• WHAT THE TASK ASKS
Nothing but the lines from the one containing "Prijať len potrebné [button] (1285, 2482)" through the end of the entries below should be set down, each exactly as written.

[Extracted records]
'''

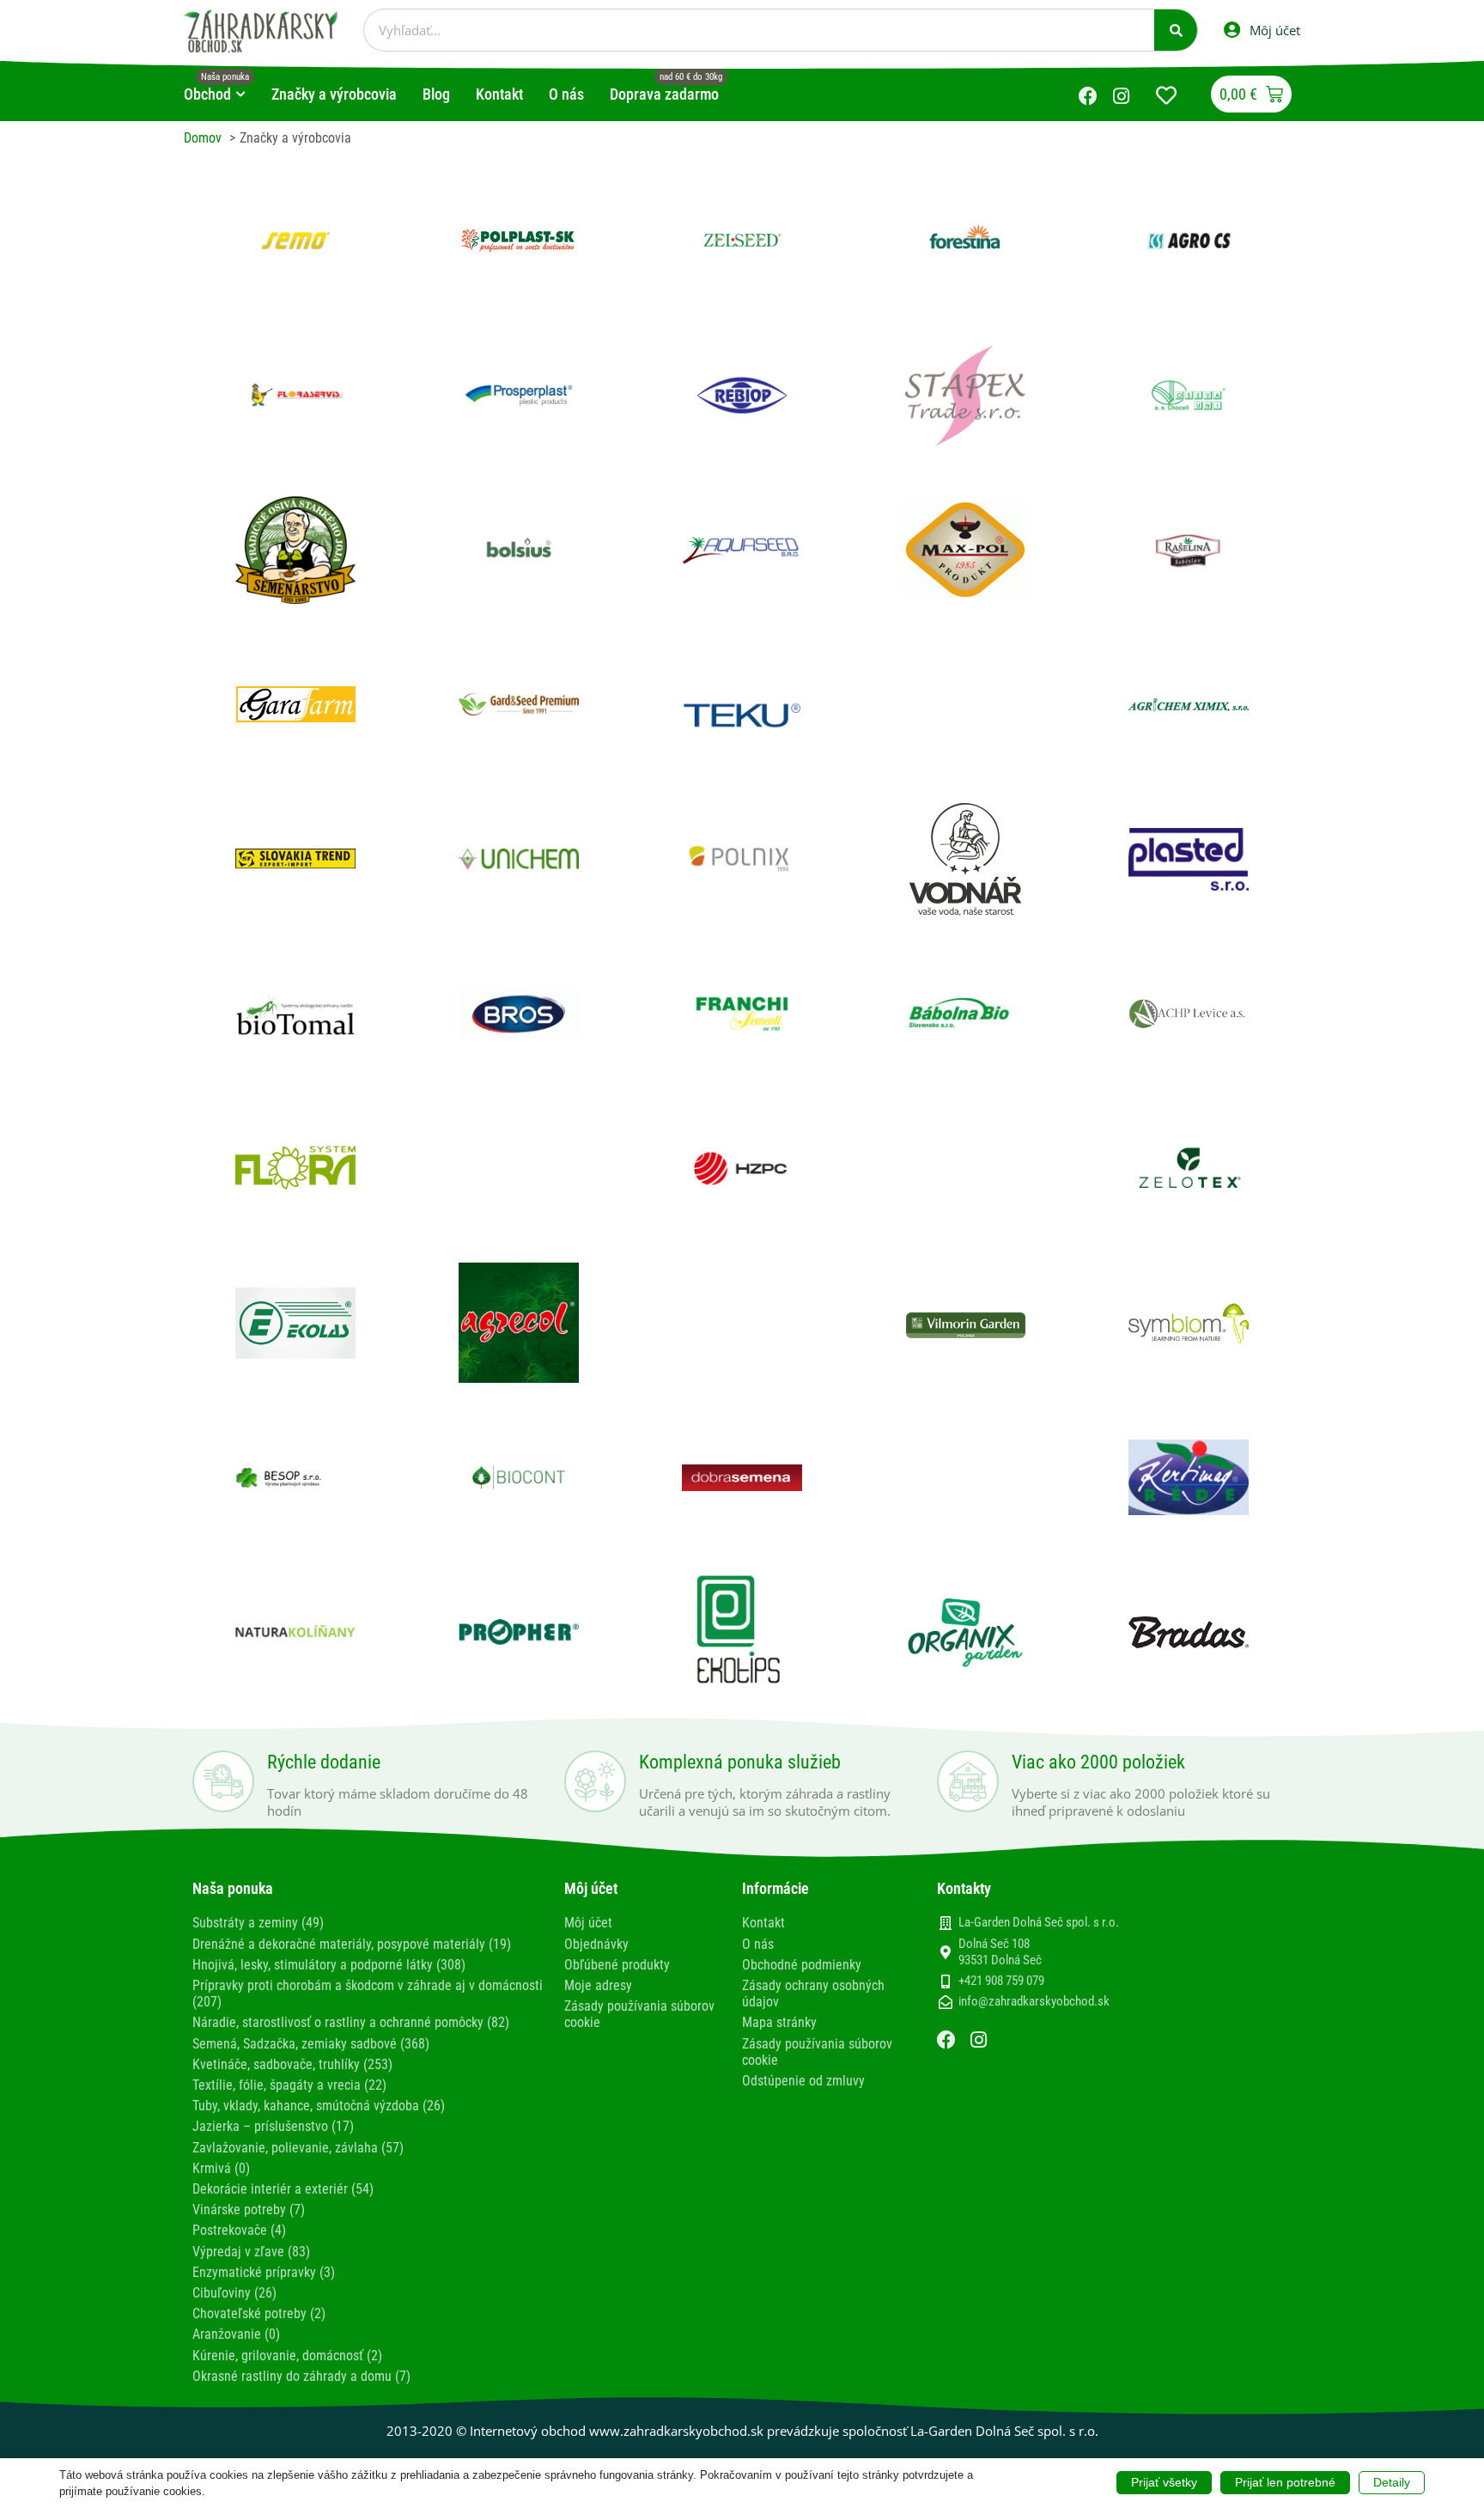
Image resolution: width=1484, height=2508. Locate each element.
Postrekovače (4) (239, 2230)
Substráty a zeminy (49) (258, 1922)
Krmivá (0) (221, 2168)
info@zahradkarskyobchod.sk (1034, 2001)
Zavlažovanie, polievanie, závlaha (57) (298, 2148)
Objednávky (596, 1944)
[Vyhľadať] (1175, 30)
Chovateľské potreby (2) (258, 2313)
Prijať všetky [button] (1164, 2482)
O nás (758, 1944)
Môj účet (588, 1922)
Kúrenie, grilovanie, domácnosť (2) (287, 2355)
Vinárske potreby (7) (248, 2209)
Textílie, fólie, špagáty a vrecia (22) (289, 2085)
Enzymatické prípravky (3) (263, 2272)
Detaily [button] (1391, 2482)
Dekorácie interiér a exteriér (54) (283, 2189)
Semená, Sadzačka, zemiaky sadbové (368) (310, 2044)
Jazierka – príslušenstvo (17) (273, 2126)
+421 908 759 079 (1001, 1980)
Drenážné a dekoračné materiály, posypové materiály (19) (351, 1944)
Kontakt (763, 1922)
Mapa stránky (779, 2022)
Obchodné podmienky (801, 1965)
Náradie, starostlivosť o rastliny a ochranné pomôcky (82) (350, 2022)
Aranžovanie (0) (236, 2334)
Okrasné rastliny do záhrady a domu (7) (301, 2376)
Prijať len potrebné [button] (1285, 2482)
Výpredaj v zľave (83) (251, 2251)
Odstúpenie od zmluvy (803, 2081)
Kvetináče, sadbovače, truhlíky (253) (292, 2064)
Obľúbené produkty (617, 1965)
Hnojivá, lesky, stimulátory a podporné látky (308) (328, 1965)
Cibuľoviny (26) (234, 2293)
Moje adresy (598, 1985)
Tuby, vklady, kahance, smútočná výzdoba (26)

'''

• EXPECTED ANSWER
Prijať len potrebné [button] (1285, 2482)
Výpredaj v zľave (83) (251, 2251)
Odstúpenie od zmluvy (803, 2081)
Kvetináče, sadbovače, truhlíky (253) (292, 2064)
Obľúbené produkty (617, 1965)
Hnojivá, lesky, stimulátory a podporné látky (308) (328, 1965)
Cibuľoviny (26) (234, 2293)
Moje adresy (598, 1985)
Tuby, vklady, kahance, smútočná výzdoba (26)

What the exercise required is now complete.